Alysa Plummer, Mayor
Alysa Subtelny Plummer is a native of Pittsford and proud graduate of Sutherland High School. Her undergraduate degree is from Syracuse University in Soviet and East European Studies with graduate work in International Relations at Georgetown University.
Early in her career, Alysa was one of the first women selected for AT&T’s Management Program, where she was trained in Systems Analysis and served on an ISDN task force with Bell Laboratories regarding broadband applications in the financial services sector. After AT&T, she was a Senior Market Analyst in telecommunications for The Yankee Group in Boston.

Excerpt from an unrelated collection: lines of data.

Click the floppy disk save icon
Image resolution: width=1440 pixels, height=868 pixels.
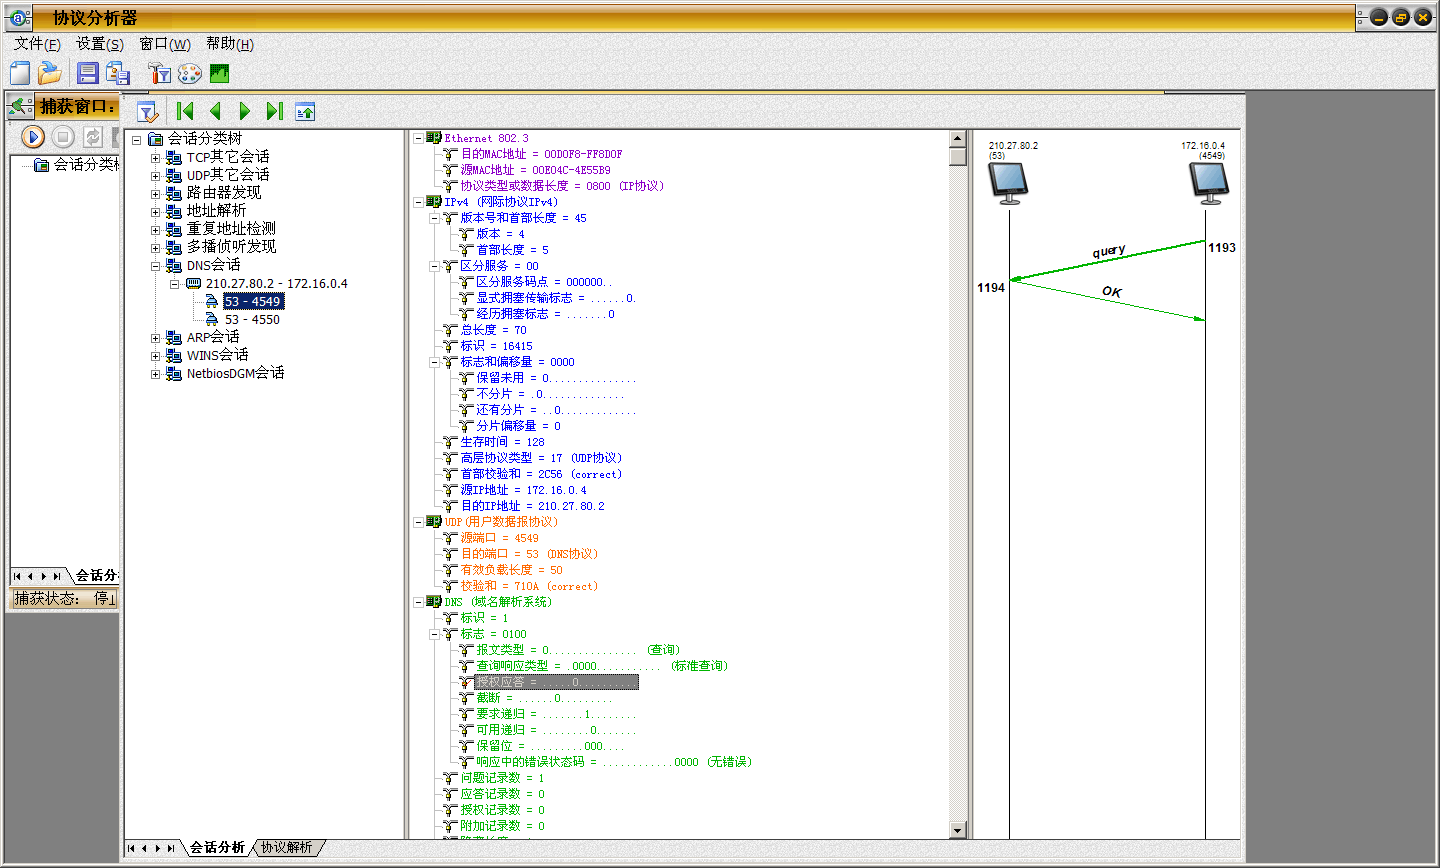[x=88, y=73]
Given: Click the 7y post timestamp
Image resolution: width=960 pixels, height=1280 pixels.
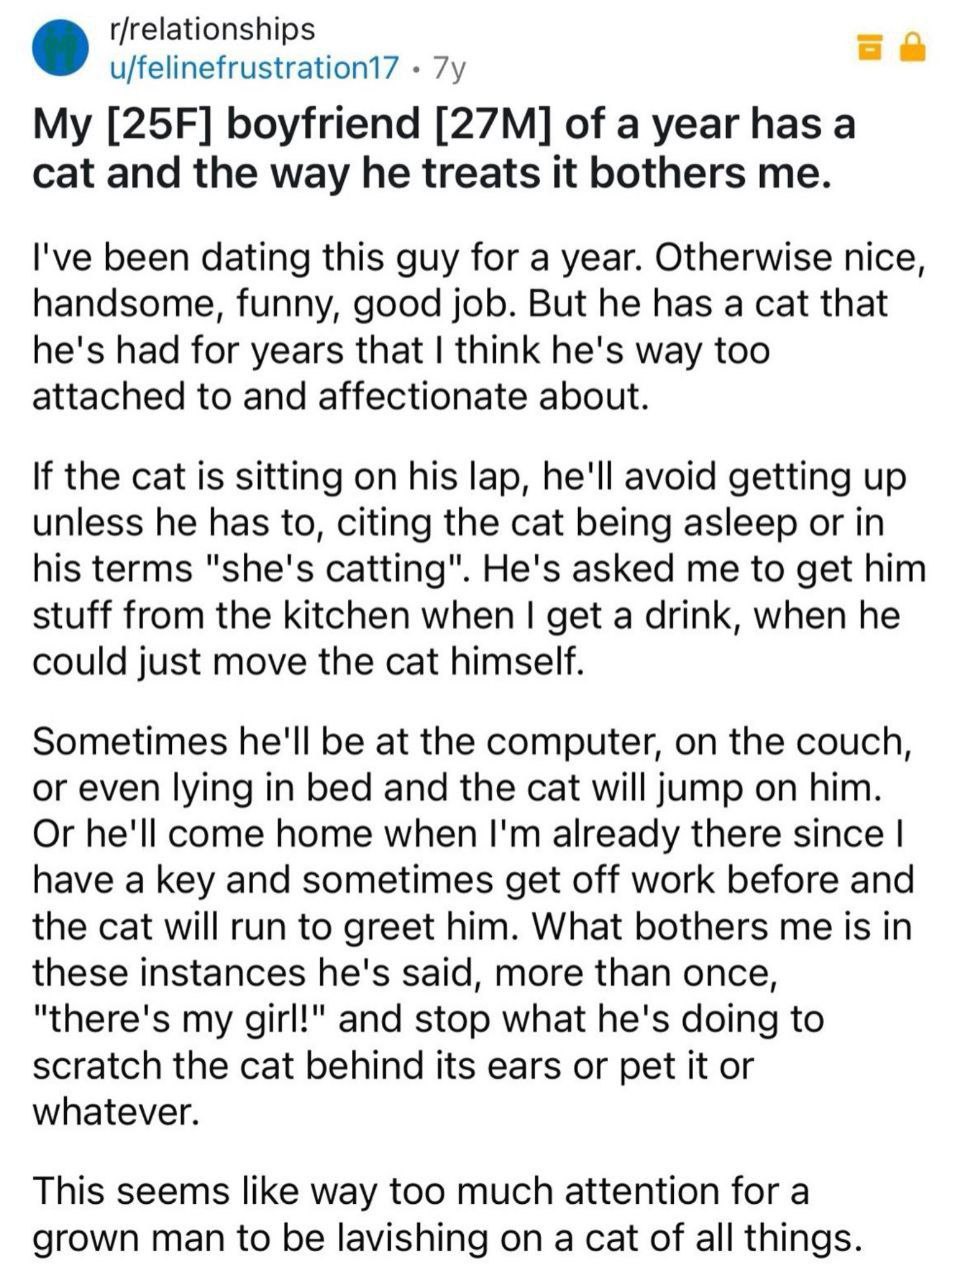Looking at the screenshot, I should click(x=446, y=68).
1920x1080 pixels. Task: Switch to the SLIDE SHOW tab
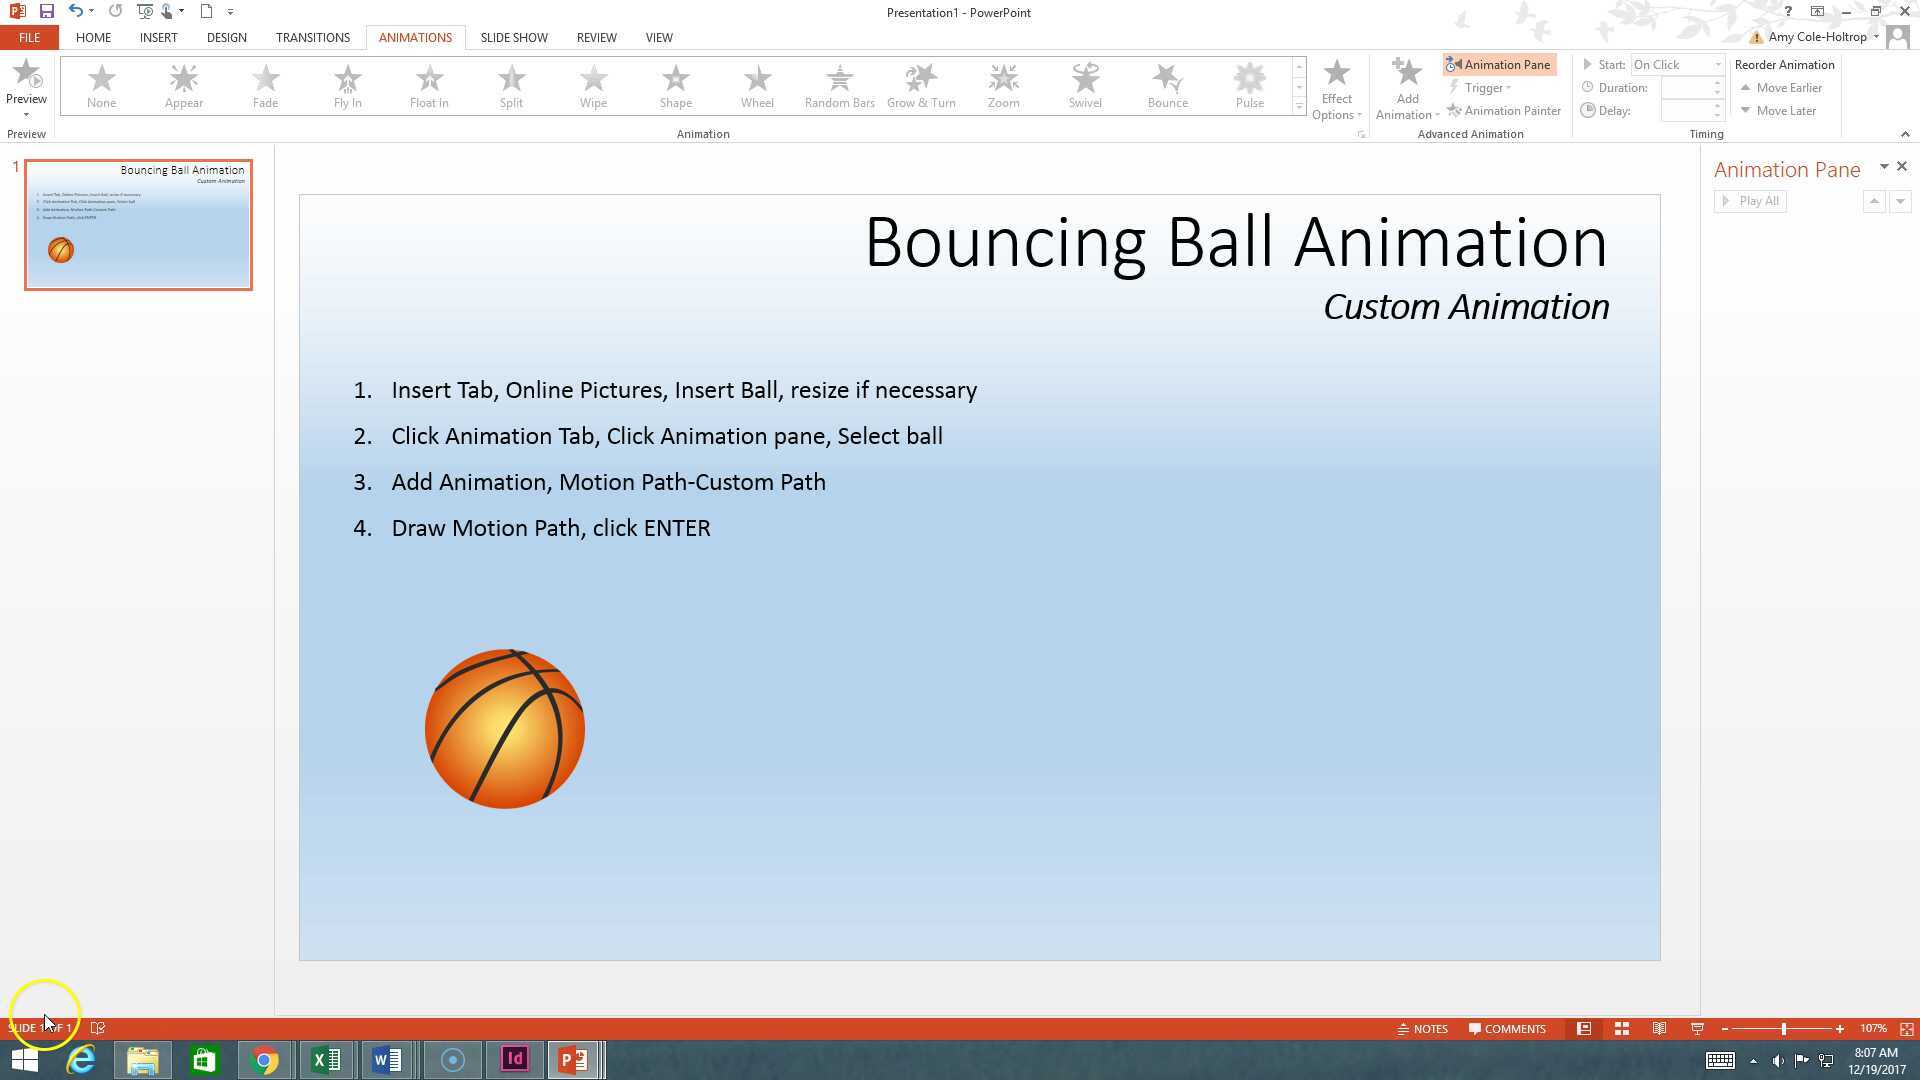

Community-building, place-making, and advocating for important issues have always been a focal point of Mayor Plummer’s life. As a lifelong advocate of historic preservation and conservation, she worked with numerous municipalities and organizations on these issues and has successfully worked to pass environmental legislation on Capitol Hill.
Alysa benefited from her varied experiences of living and working in Manhattan, Boston, New Orleans, Miami and, just prior to moving back to the Village, Fort Lauderdale, Florida. While in Florida, Ms. Plummer worked with the City of Fort Lauderdale to rewrite historic ordinances and finalized the city’s first design guidelines for historic districts. She also guided the City Commission to become a Certified Local Government thereby making it eligible for preservation grants. During that time, she served as president of Sailboat Bend, the oldest neighborhood in the city and its largest historic district – with a population larger than Pittsford Village. Working with the city commission and emergency services, Alysa successfully developed a traffic and pedestrian safety program for the district, as well as preserving, in perpetuity, a unique habitat along the New River as public greenspace.
As founding president of Friends of Shippey House, Alysa received the prestigious Dr. Cooper-Kirk Award from the Broward County Historical Commission, in recognition of the community’s grass roots effort to save an historically important structure from demolition. She received the City of Fort Lauderdale’s first-ever Green Award for sustainably rehabilitating her home at the time, an historic structure known as “Little Hammock.”
Back at home in Pittsford Village, Mayor Plummer served on the Board of Historic Pittsford and the Village Board. Also, she served on the Steering Committee for the Town’s Comprehensive Plan, the Village’s Comprehensive Plan, and their joint Active Transportation Plan. She remains active with numerous non-profits in the Rochester area.